Des ateliers et des rencontres ont également lieu chaque jour. Les personnes qui savent escalader construisent d’autres cabanes ou organisent des ateliers d’escalade. Un travail d’information est assuré, le site Internet du lieu est actualisé et on assiste à des échanges avec d’autres groupes politiques. Des personnes formées sont également présentes pour discuter des émotions dans un espace au calme et proposer un soutien en cas de discrimination ou de comportement abusif. Tout cela 24h sur 24.

Les différentes tâches sont réparties quotidiennement lors des assemblées du matin ou du soir, sur la base du volontariat. Quiconque a besoin d’une pause y a droit, même si cela n’arrive pas souvent compte tenu de la quantité de travail.

Lundi : jour de pause

« Beaucoup de gens ne font jamais de pause », déclare Nemo qui apporte son aide en cuisine quasiment tous les jours, enseigne l’escalade, et qui commence à construire une tente pour stocker les aliments, bien que le lundi soit le jour de pause.

À Grünheide, une partie des militant·e·s sont présent·e·s seulement à certains moments car ils ont un travail à côté. D’autres partent même du site pour aller à l’école. Les occupant·e·s à plein temps sont chargé·e·s de maintenir la vie dans la forêt. Ce qui implique aussi d’envisager des décisions, d’échanger et de trouver des solutions aux problèmes rencontrés. Car même s’ils cohabitent dans le respect de tou·te·s, les activistes ne sont pas toujours d’accord. La vie dans les bois peut donc aussi être éprouvante, par exemple quand les militant·e·s font face aux préjugés, si une évacuation approche, s’il fait très froid ou simplement parce qu’on aimerait bien être un peu seul parfois.

Forcer le passage

Pour les occupant·e·s qui sont là depuis longtemps, l’été, le soleil et l’anarchie disparaissent peu à peu. Ils ont beaucoup appris de leurs précédentes occupations de forêts et le débat est devenu plus sérieux, selon Mara. Comme Nemo, elle ne croit plus pouvoir échapper à l’évacuation. À Dannenröder, Mara était venue uniquement pour cet événement. Pendant deux mois « un passage a été forcé dans la forêt mais aussi dans la vie de nombreux jeunes gens », confie Mara. Elle ne sait pas encore si elle se laissera évacuer de la forêt de Grünheide. Mais « ce n’est pas la chose la plus importante que l’on peut faire ici. »

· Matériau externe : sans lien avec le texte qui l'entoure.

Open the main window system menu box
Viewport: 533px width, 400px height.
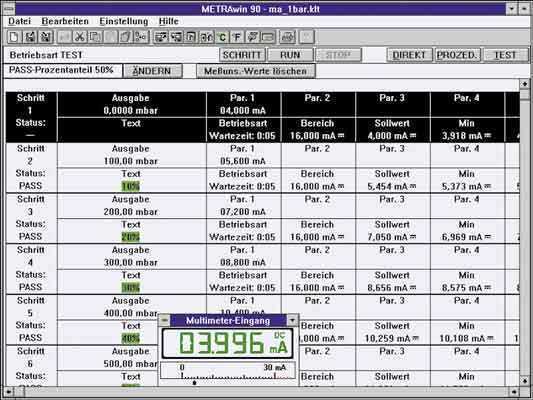8,8
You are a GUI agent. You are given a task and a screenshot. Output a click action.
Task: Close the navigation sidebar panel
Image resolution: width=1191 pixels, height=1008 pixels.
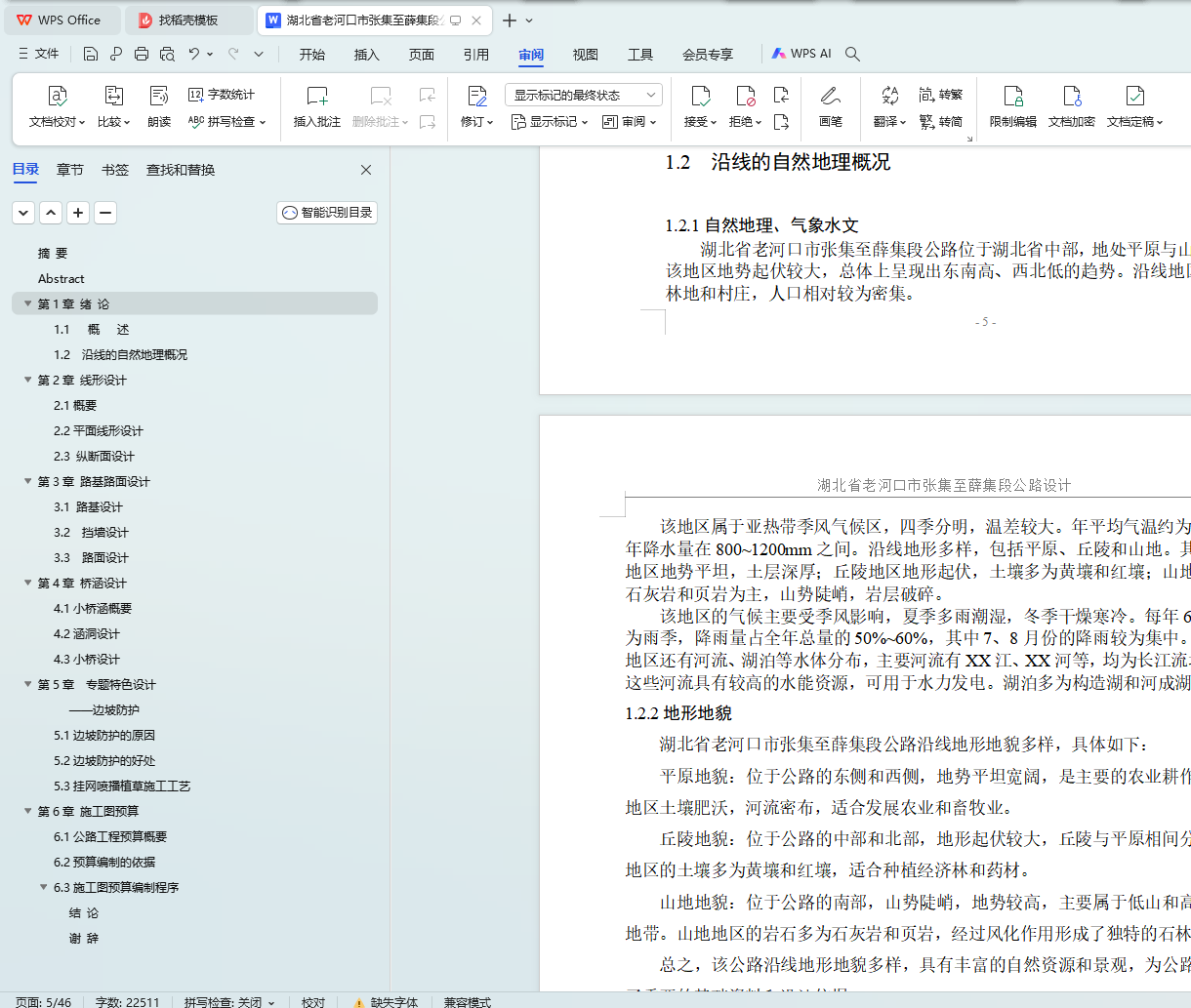coord(366,170)
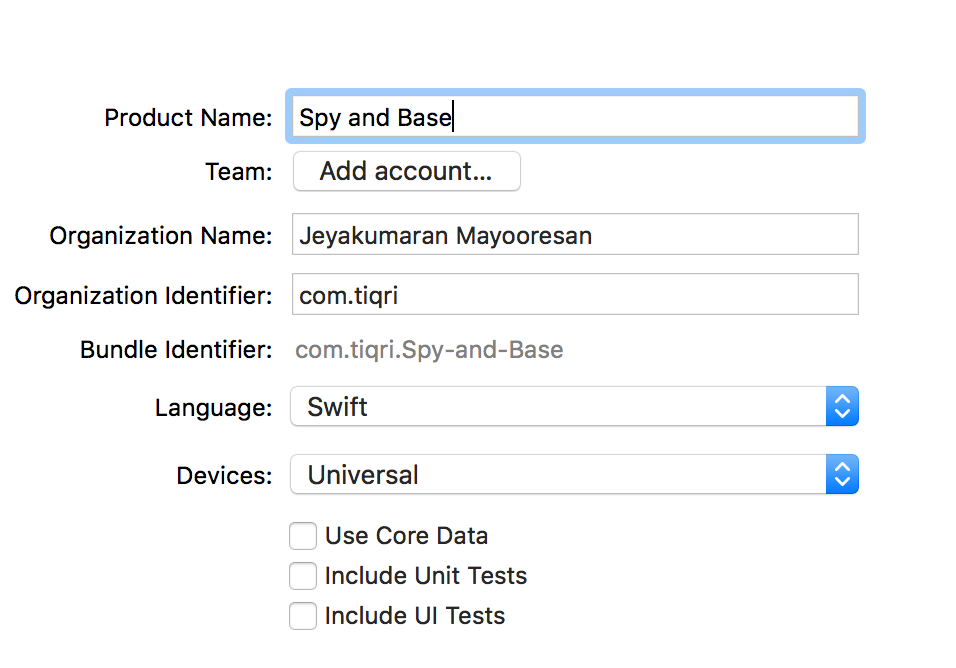The image size is (956, 668).
Task: Click the Product Name label
Action: [188, 118]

Les oiseaux chantent au loin. Le vent a chassé les nuages, le soleil dessine des ombres sur le sol recouvert de mousse. Dans la forêt de Grünheide, aucune trace d’asphalte lisse et uniforme sans résistance.

Note éditoriale :
Mara et Nemo : les militant·e·
s activistes souhaitent conserver leur anonymat. Ils choisissent eux-mêmes leur nom qui est fictif.

Forêt de Hambach : La forêt de Hambach est appelée « Hambi » par les activistes. Elle a été occupée à plusieurs reprises depuis 2012 en signe de protestation contre l’expansion continue de l’exploitation à ciel ouvert de lignite à Hambach. Le défrichement est suspendu depuis 2018, notamment grâce à un arrêt temporaire de déforestation et à la loi d’abandon progressif du charbon adoptée en 2020 par le gouvernement fédéral allemand.

Forêt de Dannenröder : La forêt de Dannenröder est appelée « Danni » par les militant·e·s. Elle a été occupée pendant plus d’un an en 2019 pour protester contre la construction de l’A49. L’évacuation s’est faite en 2020 et une voie a été dégagée pour l’autoroute.